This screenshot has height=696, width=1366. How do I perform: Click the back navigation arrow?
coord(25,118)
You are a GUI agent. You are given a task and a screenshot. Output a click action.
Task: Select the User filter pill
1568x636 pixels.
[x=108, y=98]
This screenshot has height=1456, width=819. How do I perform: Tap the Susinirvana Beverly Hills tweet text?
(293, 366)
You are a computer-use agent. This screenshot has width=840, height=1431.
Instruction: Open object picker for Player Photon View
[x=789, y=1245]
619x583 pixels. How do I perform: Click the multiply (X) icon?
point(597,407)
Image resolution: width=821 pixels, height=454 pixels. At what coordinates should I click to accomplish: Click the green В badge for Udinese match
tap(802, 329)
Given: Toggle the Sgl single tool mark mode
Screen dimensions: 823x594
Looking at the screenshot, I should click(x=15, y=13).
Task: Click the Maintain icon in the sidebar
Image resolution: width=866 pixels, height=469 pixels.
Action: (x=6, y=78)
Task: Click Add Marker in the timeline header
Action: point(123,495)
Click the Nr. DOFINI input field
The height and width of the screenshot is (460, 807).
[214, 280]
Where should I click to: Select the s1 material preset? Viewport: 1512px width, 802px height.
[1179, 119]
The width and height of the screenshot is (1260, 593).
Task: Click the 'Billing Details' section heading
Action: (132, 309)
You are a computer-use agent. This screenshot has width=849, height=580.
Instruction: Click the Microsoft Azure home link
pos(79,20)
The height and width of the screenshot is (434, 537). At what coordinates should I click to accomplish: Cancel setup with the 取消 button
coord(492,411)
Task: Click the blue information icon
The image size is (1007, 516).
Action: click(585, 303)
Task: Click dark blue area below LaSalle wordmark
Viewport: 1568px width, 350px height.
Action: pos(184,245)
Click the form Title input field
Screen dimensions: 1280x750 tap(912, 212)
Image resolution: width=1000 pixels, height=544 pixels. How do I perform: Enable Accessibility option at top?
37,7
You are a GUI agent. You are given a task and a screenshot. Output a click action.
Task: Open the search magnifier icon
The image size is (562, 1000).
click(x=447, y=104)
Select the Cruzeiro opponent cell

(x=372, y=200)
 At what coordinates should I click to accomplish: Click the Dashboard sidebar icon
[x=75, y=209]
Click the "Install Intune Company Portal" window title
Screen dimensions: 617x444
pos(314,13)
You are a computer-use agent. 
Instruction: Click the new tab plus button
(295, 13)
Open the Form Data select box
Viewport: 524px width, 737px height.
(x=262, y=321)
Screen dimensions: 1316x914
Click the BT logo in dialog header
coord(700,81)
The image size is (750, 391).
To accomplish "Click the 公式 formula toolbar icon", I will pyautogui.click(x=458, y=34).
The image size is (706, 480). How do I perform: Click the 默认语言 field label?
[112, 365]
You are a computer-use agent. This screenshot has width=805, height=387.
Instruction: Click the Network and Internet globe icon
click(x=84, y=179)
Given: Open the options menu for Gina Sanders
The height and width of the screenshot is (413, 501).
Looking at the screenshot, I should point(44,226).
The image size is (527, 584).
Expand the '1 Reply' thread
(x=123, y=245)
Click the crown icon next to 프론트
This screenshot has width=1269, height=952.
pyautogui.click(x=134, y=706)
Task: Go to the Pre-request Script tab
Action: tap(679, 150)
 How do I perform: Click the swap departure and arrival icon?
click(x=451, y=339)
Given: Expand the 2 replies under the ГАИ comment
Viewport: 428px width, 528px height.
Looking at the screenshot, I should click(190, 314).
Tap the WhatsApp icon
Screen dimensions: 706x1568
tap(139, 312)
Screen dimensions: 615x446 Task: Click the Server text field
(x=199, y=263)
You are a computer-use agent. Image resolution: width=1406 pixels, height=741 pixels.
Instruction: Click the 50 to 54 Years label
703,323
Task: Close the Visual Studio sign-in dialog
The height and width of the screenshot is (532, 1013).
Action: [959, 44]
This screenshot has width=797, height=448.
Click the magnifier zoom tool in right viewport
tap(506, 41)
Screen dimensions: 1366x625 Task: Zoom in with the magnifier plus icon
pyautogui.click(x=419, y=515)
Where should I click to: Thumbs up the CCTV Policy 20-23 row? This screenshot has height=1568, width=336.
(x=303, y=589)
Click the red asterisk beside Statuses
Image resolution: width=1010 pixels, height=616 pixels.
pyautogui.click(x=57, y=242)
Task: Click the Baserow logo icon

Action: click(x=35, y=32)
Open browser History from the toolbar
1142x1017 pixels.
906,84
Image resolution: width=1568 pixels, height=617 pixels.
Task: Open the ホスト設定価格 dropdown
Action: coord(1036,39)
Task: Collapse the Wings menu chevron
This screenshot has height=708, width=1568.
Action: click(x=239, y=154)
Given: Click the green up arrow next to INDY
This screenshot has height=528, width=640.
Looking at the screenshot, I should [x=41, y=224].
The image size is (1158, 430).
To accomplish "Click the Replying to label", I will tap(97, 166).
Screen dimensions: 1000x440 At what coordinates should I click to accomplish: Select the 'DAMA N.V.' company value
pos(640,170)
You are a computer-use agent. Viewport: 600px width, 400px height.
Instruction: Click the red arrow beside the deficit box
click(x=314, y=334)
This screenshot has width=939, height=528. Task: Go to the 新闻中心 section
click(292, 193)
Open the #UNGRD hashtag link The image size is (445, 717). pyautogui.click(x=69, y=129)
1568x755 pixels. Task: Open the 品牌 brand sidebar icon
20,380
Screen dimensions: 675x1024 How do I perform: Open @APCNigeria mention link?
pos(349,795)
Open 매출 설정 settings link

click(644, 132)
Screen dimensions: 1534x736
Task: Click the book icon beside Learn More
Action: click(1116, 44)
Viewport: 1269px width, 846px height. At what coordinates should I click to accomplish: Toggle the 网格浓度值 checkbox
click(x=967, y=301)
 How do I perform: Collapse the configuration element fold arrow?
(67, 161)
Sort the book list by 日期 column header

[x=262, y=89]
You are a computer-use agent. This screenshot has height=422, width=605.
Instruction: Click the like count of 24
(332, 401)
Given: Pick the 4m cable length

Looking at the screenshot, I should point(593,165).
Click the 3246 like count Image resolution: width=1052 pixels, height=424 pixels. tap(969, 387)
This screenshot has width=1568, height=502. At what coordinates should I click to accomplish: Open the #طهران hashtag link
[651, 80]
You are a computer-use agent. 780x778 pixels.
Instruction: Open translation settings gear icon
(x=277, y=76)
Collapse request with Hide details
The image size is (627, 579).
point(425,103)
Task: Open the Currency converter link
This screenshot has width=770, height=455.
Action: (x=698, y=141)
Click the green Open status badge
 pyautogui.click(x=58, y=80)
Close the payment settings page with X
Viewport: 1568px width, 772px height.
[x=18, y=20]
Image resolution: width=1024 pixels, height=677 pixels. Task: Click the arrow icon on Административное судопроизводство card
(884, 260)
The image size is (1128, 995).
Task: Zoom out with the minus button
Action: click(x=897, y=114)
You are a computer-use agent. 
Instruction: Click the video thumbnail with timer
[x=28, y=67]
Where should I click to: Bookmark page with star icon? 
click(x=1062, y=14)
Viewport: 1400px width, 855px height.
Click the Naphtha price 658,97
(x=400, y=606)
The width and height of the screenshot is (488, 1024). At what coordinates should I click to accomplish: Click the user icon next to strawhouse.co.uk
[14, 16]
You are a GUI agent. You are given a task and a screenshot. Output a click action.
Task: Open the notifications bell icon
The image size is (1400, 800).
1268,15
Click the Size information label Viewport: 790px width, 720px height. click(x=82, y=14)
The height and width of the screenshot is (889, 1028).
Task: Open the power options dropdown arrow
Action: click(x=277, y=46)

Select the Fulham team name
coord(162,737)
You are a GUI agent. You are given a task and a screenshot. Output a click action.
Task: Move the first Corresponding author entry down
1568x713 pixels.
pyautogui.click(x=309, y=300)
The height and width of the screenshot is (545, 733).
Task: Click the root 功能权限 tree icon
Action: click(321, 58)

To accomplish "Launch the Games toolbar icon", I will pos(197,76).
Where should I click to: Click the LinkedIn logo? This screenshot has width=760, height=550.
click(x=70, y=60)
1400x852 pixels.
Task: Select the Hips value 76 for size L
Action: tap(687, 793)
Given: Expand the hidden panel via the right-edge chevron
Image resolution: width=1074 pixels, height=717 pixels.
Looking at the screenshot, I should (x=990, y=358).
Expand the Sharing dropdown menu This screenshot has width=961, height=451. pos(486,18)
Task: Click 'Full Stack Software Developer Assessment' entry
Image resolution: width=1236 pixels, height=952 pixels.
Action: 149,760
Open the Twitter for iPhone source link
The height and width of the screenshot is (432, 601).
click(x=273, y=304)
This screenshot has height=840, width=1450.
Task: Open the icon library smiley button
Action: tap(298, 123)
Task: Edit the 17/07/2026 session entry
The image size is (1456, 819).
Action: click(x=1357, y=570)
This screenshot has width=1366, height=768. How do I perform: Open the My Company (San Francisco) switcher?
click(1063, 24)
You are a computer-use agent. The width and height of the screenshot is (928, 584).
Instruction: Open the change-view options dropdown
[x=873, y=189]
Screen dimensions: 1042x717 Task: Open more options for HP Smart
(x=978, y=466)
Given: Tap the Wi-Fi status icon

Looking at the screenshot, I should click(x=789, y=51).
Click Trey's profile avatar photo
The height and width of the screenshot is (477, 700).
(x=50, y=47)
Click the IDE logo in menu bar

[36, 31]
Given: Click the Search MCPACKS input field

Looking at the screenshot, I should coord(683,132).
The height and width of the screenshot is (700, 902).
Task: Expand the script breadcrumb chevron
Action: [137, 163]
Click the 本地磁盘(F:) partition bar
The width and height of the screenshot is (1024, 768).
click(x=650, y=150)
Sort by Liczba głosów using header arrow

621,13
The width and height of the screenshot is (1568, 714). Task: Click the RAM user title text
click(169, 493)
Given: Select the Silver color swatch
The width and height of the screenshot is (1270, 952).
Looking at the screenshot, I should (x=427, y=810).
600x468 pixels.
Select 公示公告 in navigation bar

..........

**WHAT THE TASK REQUIRES:**
Reproduce each line of the records in which "will" appears.

**OUTPUT OF THE EXERCISE:**
To accomplish "Click the 公式 formula toolbar icon", I will pyautogui.click(x=458, y=34).
To accomplish "Click the Replying to label", I will tap(97, 166).
To accomplish "Launch the Games toolbar icon", I will pos(197,76).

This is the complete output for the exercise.